TASK DESCRIPTION - Continue the article about Ruby Walsh's tribute to Pat Smullen from its last sentence.

TEXT PROVIDED -

Pat Smullen, left, and Ruby Walsh prior to the Pat Smullen Champions Race For Cancer Trials Ireland during Day Two of the Irish Champions Weekend at The Curragh Racecourse in Kildare. Photo by Seb Daly/Sportsfile

SPORTSFILE

Pat Smullen, left, and Ruby Walsh prior to the Pat Smullen Champions Race For Cancer Trials Ireland during Day Two of the Irish Champions Weekend at The Curragh Racecourse in Kildare. Photo by Seb Daly/Sportsfile

As emotional Ruby Walsh couldn't hold back the tears as he paid a touching tribute to Pat Smullen this morning.

The 12-time Irish Champion Jockey was talking about his friend on RTE's Morning Ireland in the wake of Smullen's untimely death at 43 years of age on Monday night. Smullen had fought a courageous battle with pancreatic cancer over the last two and a half years and has been lauded for the charity work he had undertaken in that time.

"He led by example," Walsh said as he struggled to keep his emotions in check.

"I knew it was coming for the last while but if there was a horse ever named for Pat Smullen to ride it was (his 2,000 Guineas winner) Refuse to Bend because he refused to bend as a jockey and he refused to bend all through his illness.

"From that day (he was diagnosed) forward both himself and (his wife) Frances got stuck in to try and figure out how you're going to deal with it and cope with it. And ultimately aim to make it better but nobody was ever under the illusion other than that it was going to be a very big battle.

"Pancreatic cancer is very, very serious and from the word go and Pat took it on head on. He was looking for a way to beat it. But he never wanted to describe it like that, he was dealing with it and he was trying to make the best out of it."

Although they raced in different disciplines, with Smullen Irish Champion Jockey on the Flat nine times and Walsh Champion Jumps Jockey in eight of those years. Walsh described the dedication Smullen brought to his sport and the influence he had in the weight room among his contemporaries.

GIVEN ENTRIES -

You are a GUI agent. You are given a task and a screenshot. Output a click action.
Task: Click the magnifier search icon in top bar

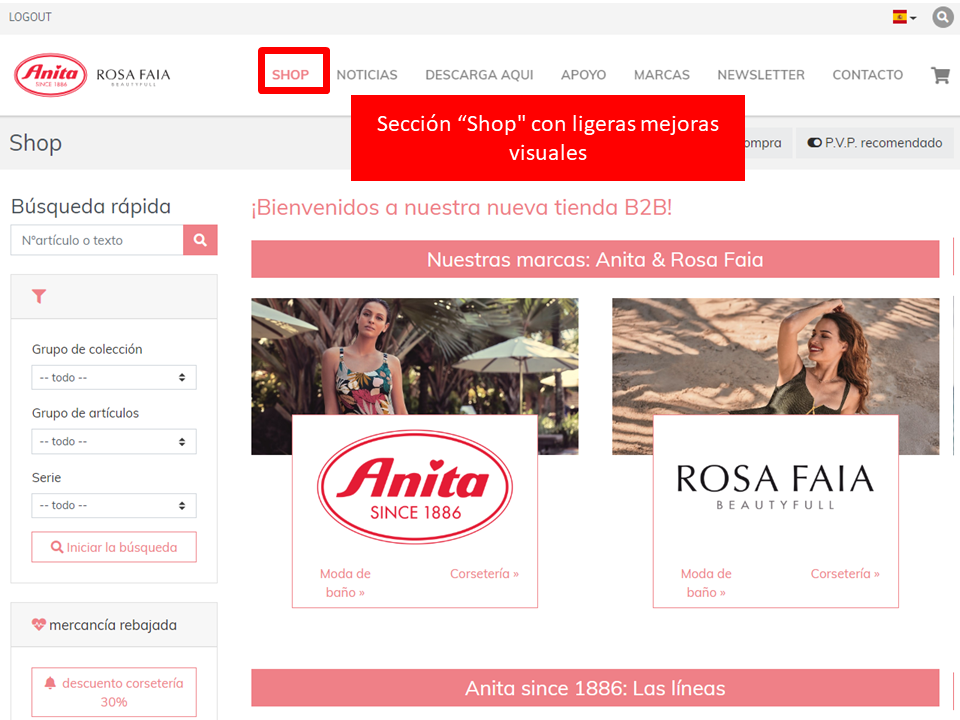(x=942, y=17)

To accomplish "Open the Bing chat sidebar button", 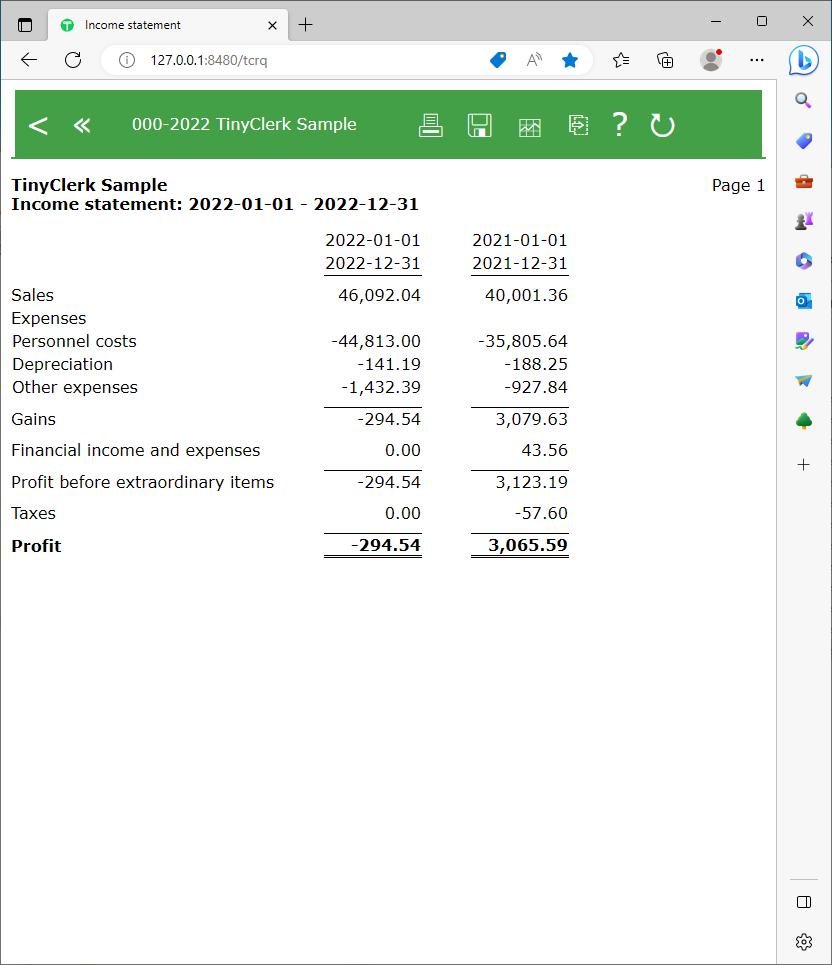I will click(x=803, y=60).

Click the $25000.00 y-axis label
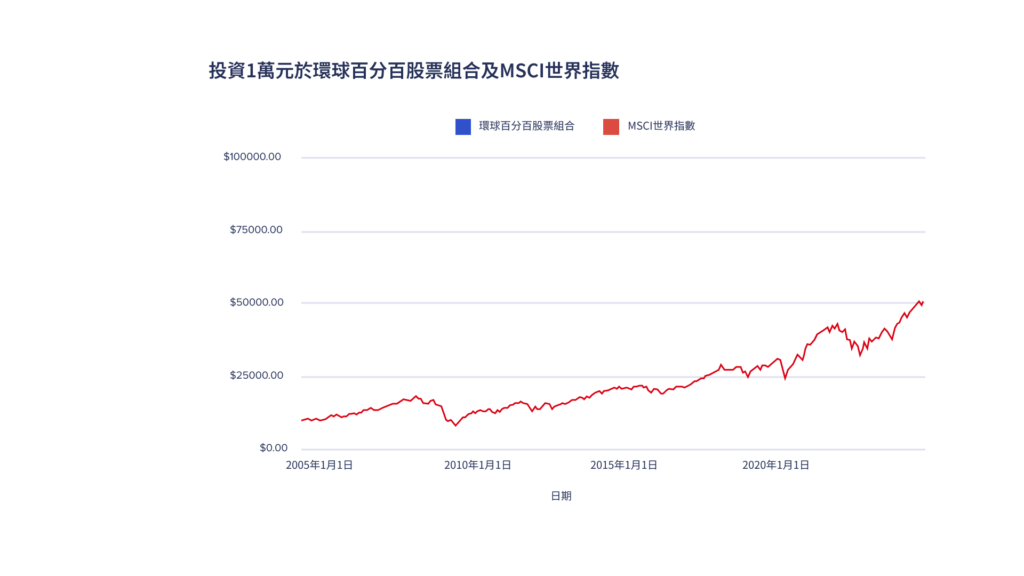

RESPONSE -
Smullen bravely brough that same dedication to his charity work, raising €2.5m for pancreatic cancer research before his death.

"You hear people described as the ultimate professional. We often wonder what that means but Pat was incredibly dedicated. He at times wasn't riddled with self belief, he had to do his homework and he was always grateful for what he achieved but there was times he doubted himself too. But he had to overcome that.

"He was just a very good rider. Extremely punctual, hardworking. He was always spotlessly clean. He was a great communicator. He had a lot of everything to make him so good, he didn't just have one thing.

"He was a great judge of pace, he was always pratically in the right place. He was incredibly detailed and deep in everything he did and he put a lot of thought and effort into what made him a jockey."

"He was a big character in the weigh room. He was great for the Jockeys Association and for the Irish Injured Jockeys Fund. He was a good jockey for younger apprentices to talk to.

"All through his career, you never ever saw a headline or story about Pat Smullen for the wrong reasons."